§ **Aim of the task**
Return the line containing "The width and" and every line beneath it through the end of the entries below, unchanged. Pictures stay out.

§ **Stored items**
+++
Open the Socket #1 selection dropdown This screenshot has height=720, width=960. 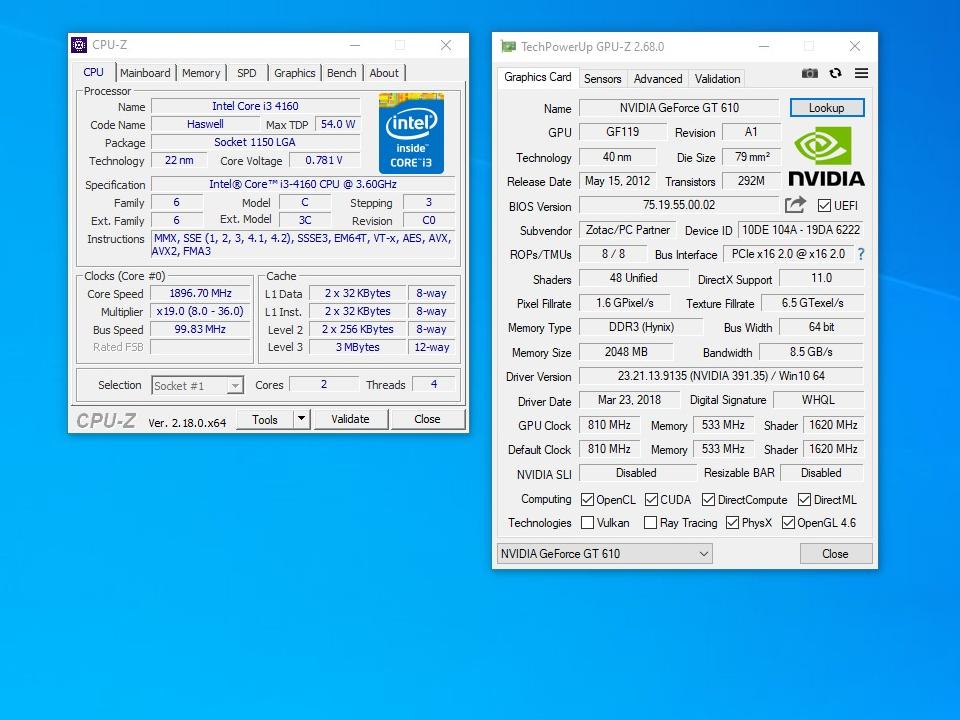(197, 385)
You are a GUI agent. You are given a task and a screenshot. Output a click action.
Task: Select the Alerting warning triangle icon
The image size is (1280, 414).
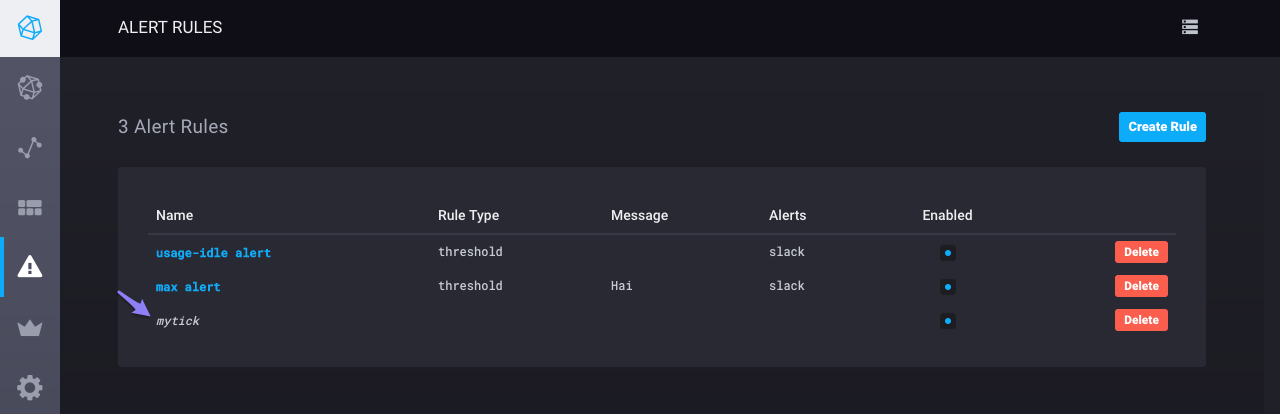(30, 267)
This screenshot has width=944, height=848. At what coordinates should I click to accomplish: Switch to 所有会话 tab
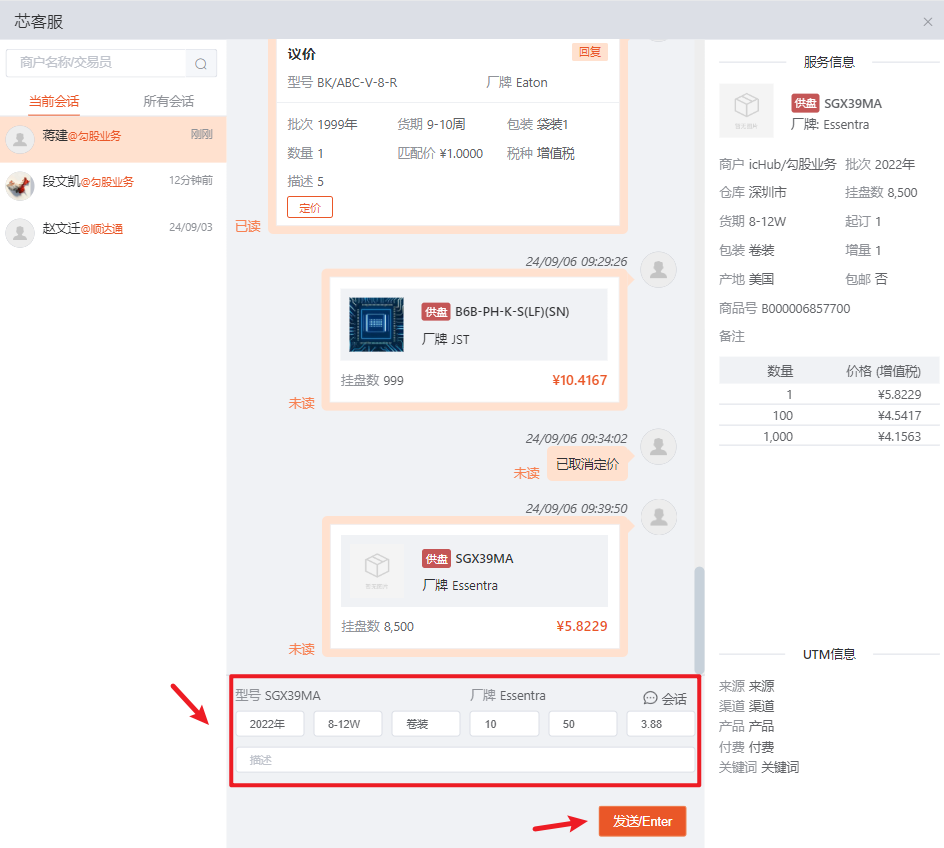(168, 101)
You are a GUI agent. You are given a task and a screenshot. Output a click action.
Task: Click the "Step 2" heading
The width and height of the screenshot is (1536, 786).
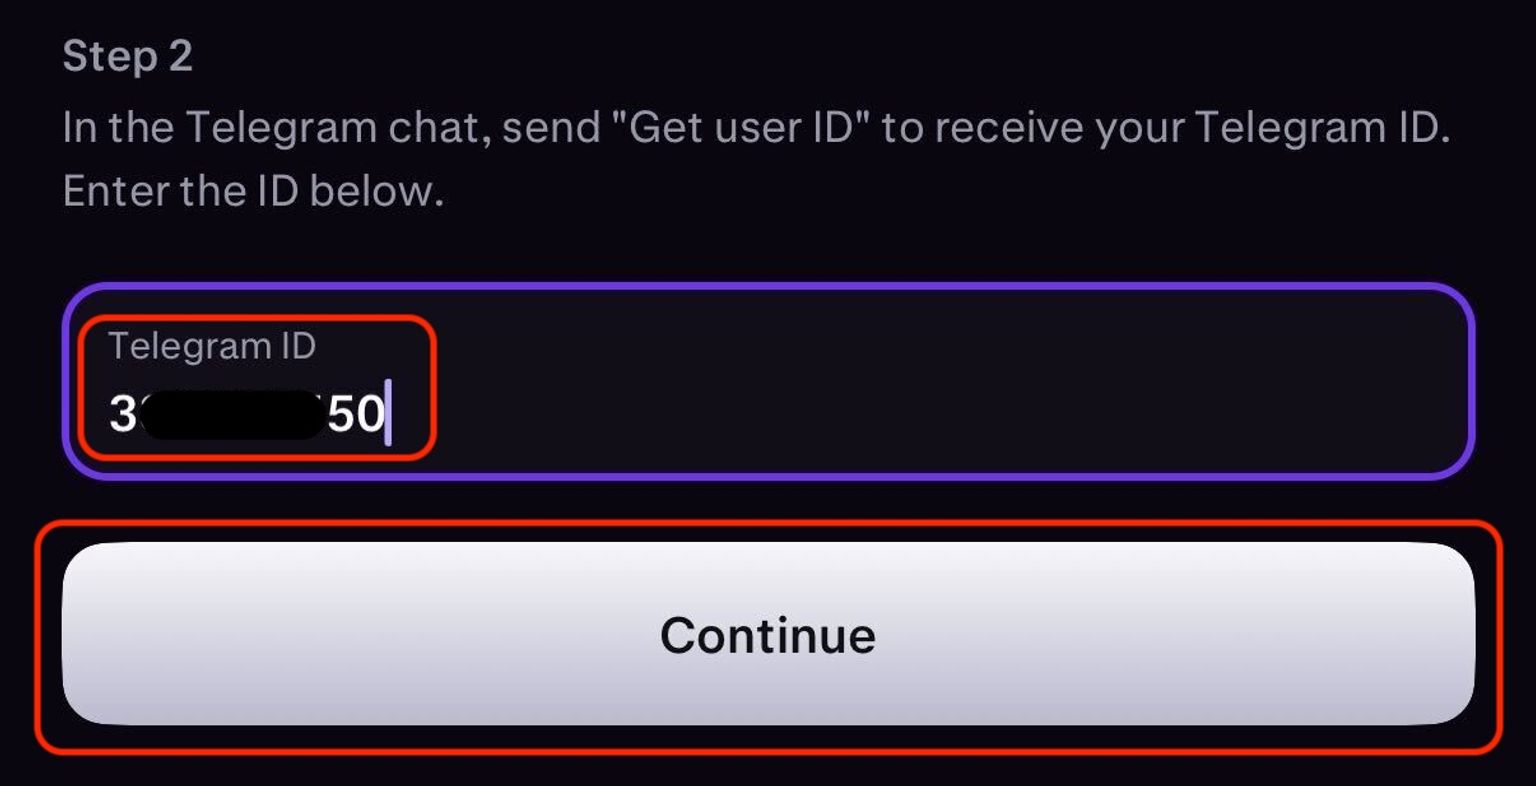pyautogui.click(x=127, y=56)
+++
§ **Finished exercise**
The width and height of the screenshot is (1536, 786).
pyautogui.click(x=127, y=56)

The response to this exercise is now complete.